__What the task requires__. Please reproduce the entries below exactly from the line with "Task: Show the" through their last line, leaving out any pictures.

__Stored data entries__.
━━━━━━━━━━━━━━━━

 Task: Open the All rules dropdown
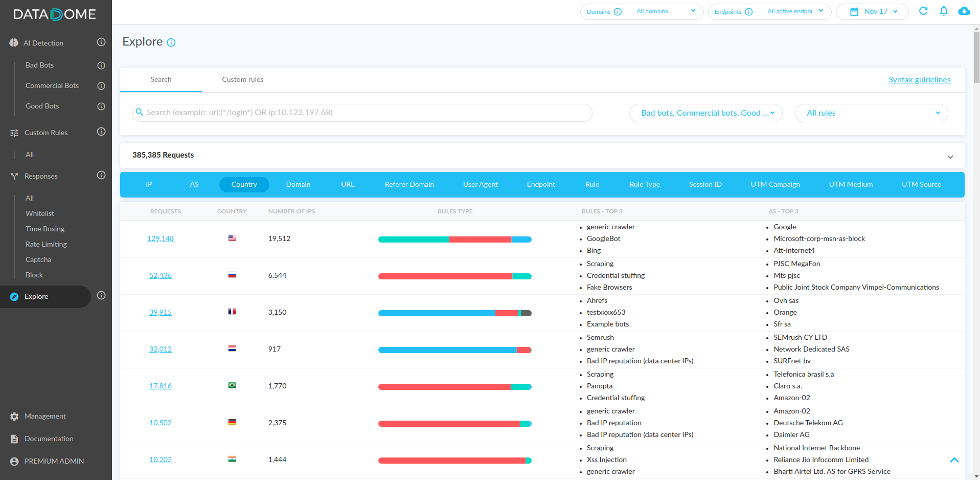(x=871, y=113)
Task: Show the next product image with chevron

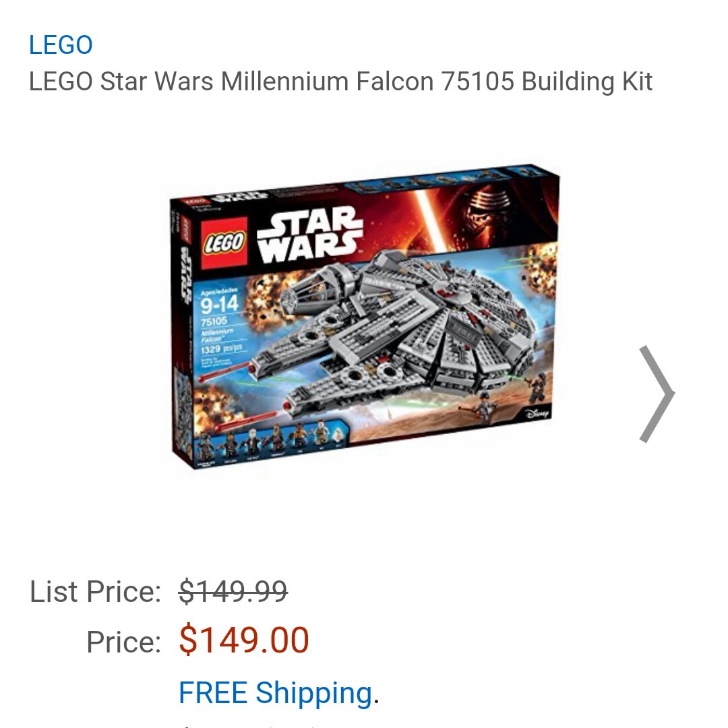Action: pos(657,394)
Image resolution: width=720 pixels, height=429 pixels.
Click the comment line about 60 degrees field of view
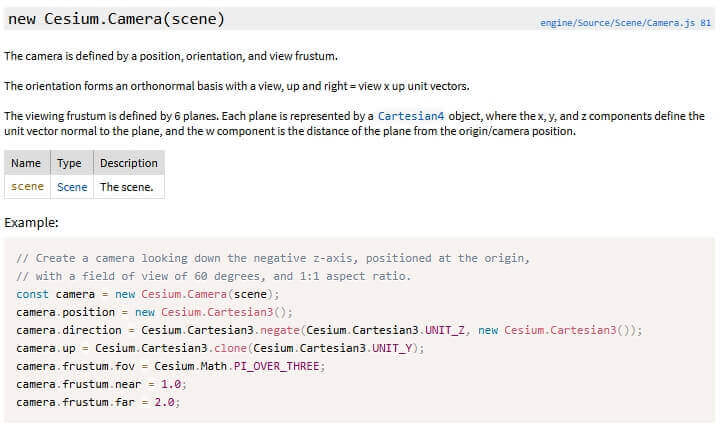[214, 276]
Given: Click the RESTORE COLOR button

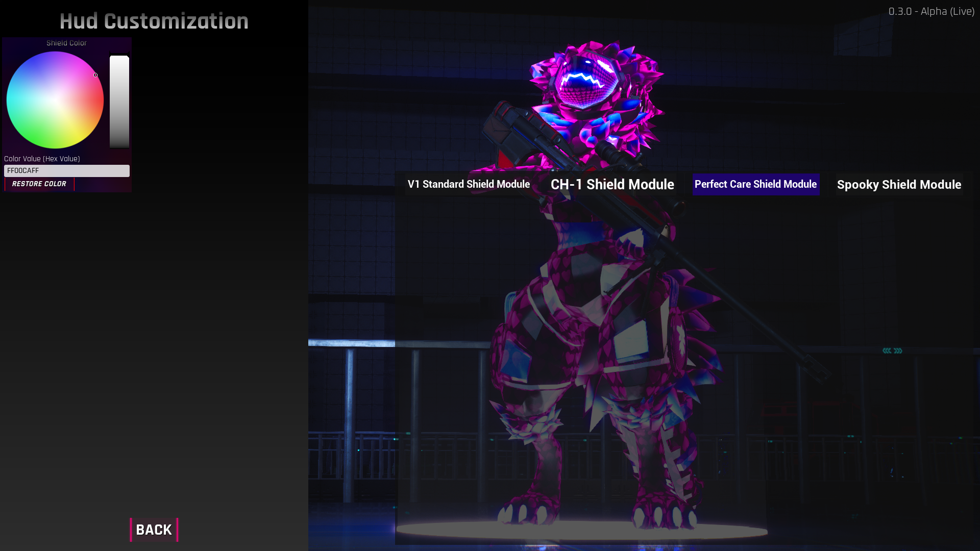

━━━━━━━━━━━━━━━━

__Output for this task__.
Task: Show the next product image with chevron

Action: pos(657,394)
Image resolution: width=720 pixels, height=429 pixels.
Click the comment line about 60 degrees field of view
[214, 276]
Given: Click the RESTORE COLOR button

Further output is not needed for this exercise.